Here is an incomplete list of things that pundits have compared to Common Core: the zombie apocalypse, natural disasters, the rise of Hitler and communism. Clearly, the eventual heat death of the universe is nothing compared to the looming nightmare specter of Common Core!
There are people who are convinced that Common Core is nothing more than modern leftist indoctrination, or at least an attempt to set the groundwork for future indoctrination. I don’t see anything particularly partisan about these standards, but clearly, that is because I am already too far gone.
If there is any logic at all to that thinking, it must go a little something like this: one of the concepts at the core of the Common Core is the idea that there are multiple and varied ways to solve a problem. In the good old days there was just one proper way to do a given math problem, of course, and the relative uniformity of the curriculum produced straight and narrow thinkers who understood the way that things should be.
So maybe they think that a child who understands that there are multiple ways to approach a math problem might assume that there are multiple ways to approach any of life’s problems and that they don’t have to do everything in the traditional way.

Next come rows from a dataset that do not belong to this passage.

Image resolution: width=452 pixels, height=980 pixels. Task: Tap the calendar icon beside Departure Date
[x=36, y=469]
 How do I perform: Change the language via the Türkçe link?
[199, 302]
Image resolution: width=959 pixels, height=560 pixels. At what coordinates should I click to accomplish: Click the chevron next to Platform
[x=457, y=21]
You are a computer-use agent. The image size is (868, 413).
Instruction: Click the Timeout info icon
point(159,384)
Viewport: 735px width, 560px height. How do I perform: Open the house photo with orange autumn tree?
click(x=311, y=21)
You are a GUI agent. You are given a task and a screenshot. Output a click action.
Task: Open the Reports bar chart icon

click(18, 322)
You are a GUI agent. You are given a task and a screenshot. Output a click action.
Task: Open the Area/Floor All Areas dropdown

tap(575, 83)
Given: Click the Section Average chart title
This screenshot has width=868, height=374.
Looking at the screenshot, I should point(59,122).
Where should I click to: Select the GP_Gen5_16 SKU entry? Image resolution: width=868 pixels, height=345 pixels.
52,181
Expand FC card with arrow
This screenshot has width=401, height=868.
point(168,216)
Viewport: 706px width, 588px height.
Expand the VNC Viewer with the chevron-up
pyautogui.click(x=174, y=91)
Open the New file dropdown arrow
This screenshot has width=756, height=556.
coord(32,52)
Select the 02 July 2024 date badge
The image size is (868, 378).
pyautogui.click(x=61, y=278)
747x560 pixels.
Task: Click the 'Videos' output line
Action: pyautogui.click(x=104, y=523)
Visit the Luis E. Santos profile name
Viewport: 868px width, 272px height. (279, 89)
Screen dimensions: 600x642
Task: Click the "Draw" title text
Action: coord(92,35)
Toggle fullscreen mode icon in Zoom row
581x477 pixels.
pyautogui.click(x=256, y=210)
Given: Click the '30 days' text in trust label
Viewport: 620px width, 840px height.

But these people must hate mathematical freedom! Modern sensibilities dictate that more options are better and that we should strive to throw out the instructions and do it however we want. It’s patriotic to circumvent the system and get the same results anyhow, right?
There is a good reason for including multiple and sometimes overly complicated methods for solving a problem: they’re not all going to really click for all of the students, but you catch different kinds of fish when you cast different kinds of nets. Michael might latch onto method A, and Billy might prefer method C but they both eventually arrive at the answer. Diversification of thinking doesn’t essentially create revolutionary leftists.
And there’s another top complaint, this one coming from the parents of students that have already been subject to some of the Common Core standards: it’s too hard!
I think that increased difficulty is probably a standard feature of most education reform. Every day I read someone complaining about the fact that the American education system is coming up short when compared to the education systems of other countries. There are endless amounts of graphs, charts and statistics that say the education of the standard American student is inferior to that of other students around the world.
And if that is the case, then we’re never going to make up that ground by making things easier. It would pain school-age Travis to hear me say this but maybe the existing relative ease of an American education is the problem.
Should we resist things just because they are hard? The long-standing Protestant ethic dictates that difficulty is never a valid complaint in and of itself. Reform is typically hard; life’s hard too. The kids that hate school are still going to hate it and the kids who like school will learn, grow and come to love it even more than they ever did.
I think at the most basic level all this opposition comes from that good old human notion of resistance to change. I got one kind of education and I turned out just fine, so there’s no reason to attempt any improvement!
I want the absolute best for my hypothetical future children: it doesn’t matter how I had it, I want them to have it bigger, brighter and better. I want them to one day argue in favor of whatever system eventually replaces Common Core in a couple of decades. What has worked before can work even better.